EXTRACT →
Segment Open
The Khmer Rouge's former head of state, Khieu Samphan, has been charged with war crimes and crimes against humanity at a UN-backed tribunal in Cambodia.


The 76-year-old was earlier arrested at a hospital in the capital, Phnom Penh, and taken to face the panel of judges. He is the fifth person to be targeted by the court, set up to bring surviving leaders of the Khmer Rouge to justice. More than one million people are thought to have died between 1975 and 1979 under the brutal Maoist regime. Khieu Samphan 's lawyers have said they will appeal against his detention, a tribunal spokesman said.

Close confidant

Khieu Samphan's arrest had been widely expected. A former guerrilla fighter, he became the president of Democratic Kampuchea - as Cambodia was then known - after the Khmer Rouge came to power. He was a close confidant of leader Pol Pot. He has long claimed that his position was ceremonial, and in a recently published book he denied responsibility for policies to starve people and orders to carry out mass killings.

Last week, amid reports that his detention was imminent, he was flown to hospital in Phnom Penh after apparently suffering a stroke. Early on Monday, police entered the hospital and drove the former leader to the special courts to appear before a panel of investigating judges.

Delay fears

Khieu Samphan's detention completes the initial round-up of suspects by the tribunal, which was established last year after years of delay. Former Foreign Minister Ieng Sary and wife Ieng Thirith, the social affairs minister, were arrested last week and charged with crimes against humanity. Pol Pot's second-in command, Nuon Chea, and Kang Kek Ieu - known as Duch - the head of the notorious Tuol Sleng prison, are also facing similar charges. Their trials are expected to begin next year.

Under the Khmer Rouge, more than one million people died from starvation or overwork as leaders strove to create an agrarian utopia. Hundreds of thousands of the educated middle-classes were tortured and executed in special centres. Khmer Rouge founder Pol Pot died in 1998 and many fear that delays to the judicial process could mean that more of the regime's elderly leaders are never brought to justice.
Segment Closed
EXERCISE REQUIREMENTS → Rewrite the article on Khieu Samphan's arrest from "Khieu Samphan's arrest" up to and including "out mass killings.", swapping "guerrilla fighter" for "rebel fighter".

DATA →
Segment Open
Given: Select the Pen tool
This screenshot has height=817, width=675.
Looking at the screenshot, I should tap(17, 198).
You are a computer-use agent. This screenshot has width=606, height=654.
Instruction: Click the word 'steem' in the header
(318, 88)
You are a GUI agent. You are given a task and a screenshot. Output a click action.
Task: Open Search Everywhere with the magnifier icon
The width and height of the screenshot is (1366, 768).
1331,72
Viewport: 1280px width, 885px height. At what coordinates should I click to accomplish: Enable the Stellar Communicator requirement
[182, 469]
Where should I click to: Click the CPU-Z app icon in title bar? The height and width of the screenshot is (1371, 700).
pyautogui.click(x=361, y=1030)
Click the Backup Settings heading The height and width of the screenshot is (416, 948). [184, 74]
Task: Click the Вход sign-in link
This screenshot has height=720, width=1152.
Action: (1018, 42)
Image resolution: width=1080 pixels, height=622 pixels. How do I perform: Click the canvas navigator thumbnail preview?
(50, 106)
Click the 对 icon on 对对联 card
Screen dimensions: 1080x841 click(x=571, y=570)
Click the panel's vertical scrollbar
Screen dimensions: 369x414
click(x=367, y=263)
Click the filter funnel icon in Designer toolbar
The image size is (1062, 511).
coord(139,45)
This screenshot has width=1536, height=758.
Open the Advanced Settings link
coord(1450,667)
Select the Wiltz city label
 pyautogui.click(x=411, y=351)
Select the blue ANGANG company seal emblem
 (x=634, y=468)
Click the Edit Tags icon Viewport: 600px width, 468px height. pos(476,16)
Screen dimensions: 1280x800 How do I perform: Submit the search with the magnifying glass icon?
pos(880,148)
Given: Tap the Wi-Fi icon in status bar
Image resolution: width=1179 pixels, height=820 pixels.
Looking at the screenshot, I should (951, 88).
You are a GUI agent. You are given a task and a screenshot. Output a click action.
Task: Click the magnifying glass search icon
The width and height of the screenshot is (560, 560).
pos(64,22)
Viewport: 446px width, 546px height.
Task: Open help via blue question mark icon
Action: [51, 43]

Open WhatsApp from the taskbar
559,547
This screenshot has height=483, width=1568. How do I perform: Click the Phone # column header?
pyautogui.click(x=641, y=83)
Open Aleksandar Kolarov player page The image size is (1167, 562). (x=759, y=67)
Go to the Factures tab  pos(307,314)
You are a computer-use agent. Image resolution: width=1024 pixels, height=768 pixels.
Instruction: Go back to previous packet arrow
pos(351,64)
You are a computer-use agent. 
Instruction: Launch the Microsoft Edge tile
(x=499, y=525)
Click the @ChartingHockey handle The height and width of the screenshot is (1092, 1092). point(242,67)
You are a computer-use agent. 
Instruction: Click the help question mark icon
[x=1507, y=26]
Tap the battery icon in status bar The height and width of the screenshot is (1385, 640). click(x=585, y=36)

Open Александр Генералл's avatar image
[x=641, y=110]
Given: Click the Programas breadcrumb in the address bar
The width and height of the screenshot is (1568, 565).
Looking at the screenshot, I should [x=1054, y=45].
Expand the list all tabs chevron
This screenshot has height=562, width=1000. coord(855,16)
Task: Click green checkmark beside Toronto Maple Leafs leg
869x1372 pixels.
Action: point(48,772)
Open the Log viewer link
Segment Closed
RESPONSE TO THE EXERCISE →
Khieu Samphan's arrest had been widely expected. A former rebel fighter, he became the president of Democratic Kampuchea - as Cambodia was then known - after the Khmer Rouge came to power. He was a close confidant of leader Pol Pot. He has long claimed that his position was ceremonial, and in a recently published book he denied responsibility for policies to starve people and orders to carry out mass killings.